*** Information shown ***

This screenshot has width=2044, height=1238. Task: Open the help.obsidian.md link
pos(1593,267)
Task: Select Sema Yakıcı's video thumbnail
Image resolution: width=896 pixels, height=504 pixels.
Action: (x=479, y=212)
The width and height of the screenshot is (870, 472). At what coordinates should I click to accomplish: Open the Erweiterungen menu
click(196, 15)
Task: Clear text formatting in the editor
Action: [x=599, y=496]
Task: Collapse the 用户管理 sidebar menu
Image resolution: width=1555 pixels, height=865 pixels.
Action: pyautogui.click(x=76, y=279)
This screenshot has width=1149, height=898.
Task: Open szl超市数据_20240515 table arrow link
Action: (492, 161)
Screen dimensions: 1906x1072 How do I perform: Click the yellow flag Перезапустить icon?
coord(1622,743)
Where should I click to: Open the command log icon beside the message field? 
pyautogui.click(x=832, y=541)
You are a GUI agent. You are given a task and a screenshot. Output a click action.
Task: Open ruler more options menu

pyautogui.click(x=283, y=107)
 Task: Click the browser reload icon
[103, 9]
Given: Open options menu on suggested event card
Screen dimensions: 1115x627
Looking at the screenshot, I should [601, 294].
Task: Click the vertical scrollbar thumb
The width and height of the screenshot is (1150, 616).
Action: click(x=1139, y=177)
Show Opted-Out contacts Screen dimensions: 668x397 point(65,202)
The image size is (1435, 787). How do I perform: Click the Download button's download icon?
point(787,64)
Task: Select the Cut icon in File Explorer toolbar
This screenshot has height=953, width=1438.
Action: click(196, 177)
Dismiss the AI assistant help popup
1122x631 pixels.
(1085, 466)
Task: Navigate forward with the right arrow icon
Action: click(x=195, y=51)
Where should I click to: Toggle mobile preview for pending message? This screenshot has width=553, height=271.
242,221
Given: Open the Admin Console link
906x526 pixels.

*** End of Information shown ***

**Work request**
All the records shown above need to be given again exactly.

**Result below**
This screenshot has width=2044, height=1238. Task: Open the help.obsidian.md link
pos(1593,267)
Task: Select Sema Yakıcı's video thumbnail
Image resolution: width=896 pixels, height=504 pixels.
Action: (x=479, y=212)
The width and height of the screenshot is (870, 472). At what coordinates should I click to accomplish: Open the Erweiterungen menu
click(196, 15)
Task: Clear text formatting in the editor
Action: [x=599, y=496]
Task: Collapse the 用户管理 sidebar menu
Image resolution: width=1555 pixels, height=865 pixels.
Action: pyautogui.click(x=76, y=279)
This screenshot has width=1149, height=898.
Task: Open szl超市数据_20240515 table arrow link
Action: (492, 161)
Screen dimensions: 1906x1072 How do I perform: Click the yellow flag Перезапустить icon?
coord(1622,743)
Where should I click to: Open the command log icon beside the message field? 
pyautogui.click(x=832, y=541)
You are a GUI agent. You are given a task and a screenshot. Output a click action.
Task: Open ruler more options menu

pyautogui.click(x=283, y=107)
 Task: Click the browser reload icon
[103, 9]
Given: Open options menu on suggested event card
Screen dimensions: 1115x627
Looking at the screenshot, I should [601, 294].
Task: Click the vertical scrollbar thumb
The width and height of the screenshot is (1150, 616).
Action: click(x=1139, y=177)
Show Opted-Out contacts Screen dimensions: 668x397 point(65,202)
The image size is (1435, 787). How do I perform: Click the Download button's download icon?
point(787,64)
Task: Select the Cut icon in File Explorer toolbar
This screenshot has height=953, width=1438.
Action: click(196, 177)
Dismiss the AI assistant help popup
1122x631 pixels.
(1085, 466)
Task: Navigate forward with the right arrow icon
Action: click(x=195, y=51)
Where should I click to: Toggle mobile preview for pending message? This screenshot has width=553, height=271.
242,221
Given: Open the Admin Console link
906x526 pixels.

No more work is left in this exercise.